>> BEGIN DOCUMENT PASSAGE

Yes. Hide-san was living in LA at the time, but it seems that after he returned to Japan, he took a selection of the CDs scattered around the office home to listen to them. One of them was Zeppet’s, but since it was all sung in English, he didn’t think it was from a Japanese band at first. When he learned that it was from a band near Shimokita, he said “We have to do something with this” and contacted them. At the time, HEADWAX was associated with a band called DEEP, and it was at their one-man live that Zeppet Store met him for the first time. They knew they were to meet him that day, but the band members still questioned it, wondering if this was for real, when the elevator doors opened and hide-san was standing there.
Was he there by coincidence?
No, it was like he had been waiting for them. He was sitting there on his own, going, “Yo!” and they were very surprised.
While you knew X JAPAN, there was no similarity between their music and yours, was there?
None whatsoever. Zeppet Store couldn’t believe it when they heard that hide-san had taken an interest in them. Since their musical activities and their field were so different, it seemed very strange. Until they met him for real, they were sceptic and took that talk with a grain of salt when someone told them about it. It was only when they were drinking with hide-san after the live and he kept talking about their songs and their lyrics that they were thought, “Hey, this guy was really listening to us!”
What image did you have of hide-san after meeting him in person?
Before, Kimura did not know him at all. Even X JAPAN he only knew as far as “Kurenai” and such. They were on TV often, but the only impression he had of hide-san was that he had an existence completely separated from his own. When he heard about hide-san’s interest in them, he borrowed his solo CD from a co-worker, listening to his music properly for the first time.
Did you think it would be rude not to?
Yes, but frankly, in the beginning, he didn’t quite get it. It was completely divorced from X JAPAN, and while Kimura thought that hide-san was the kind of person to be doing appropriately interesting stuff, it was so different from what Kimura listened to that he didn’t know what to make of it.
What impression did you have when you met hide-san for the first time?

>> END DOCUMENT PASSAGE
>> BEGIN DATA SECTION

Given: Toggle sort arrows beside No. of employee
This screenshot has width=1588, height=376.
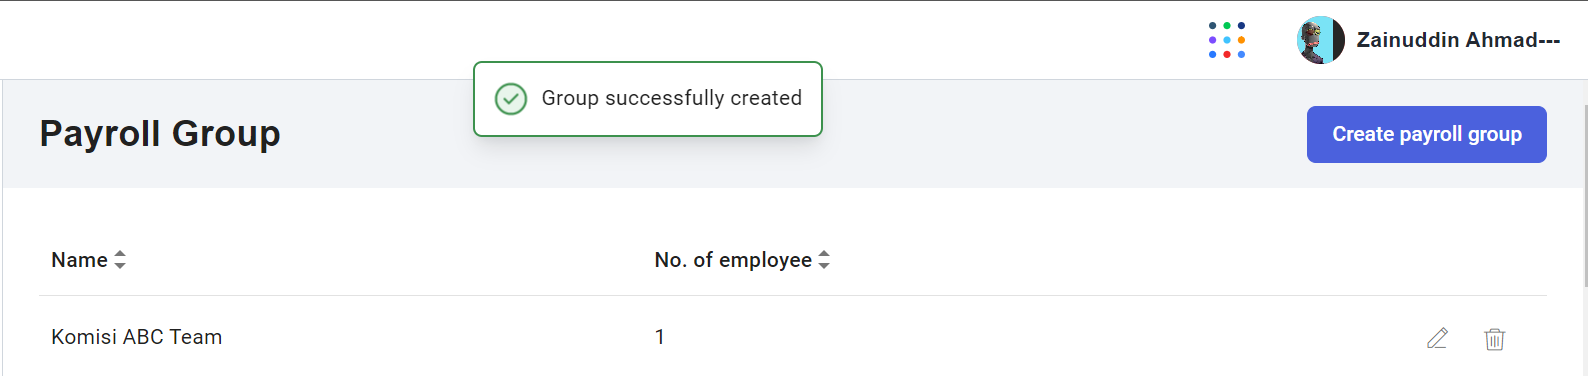Looking at the screenshot, I should [824, 260].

>> END DATA SECTION

List every question the interviewer poses in the interview passage about hide and Zeppet Store, quoting each one word for word in the order it appears.

1. "Was he there by coincidence?"
2. "While you knew X JAPAN, there was no similarity between their music and yours, was there?"
3. "What image did you have of hide-san after meeting him in person?"
4. "Did you think it would be rude not to?"
5. "What impression did you have when you met hide-san for the first time?"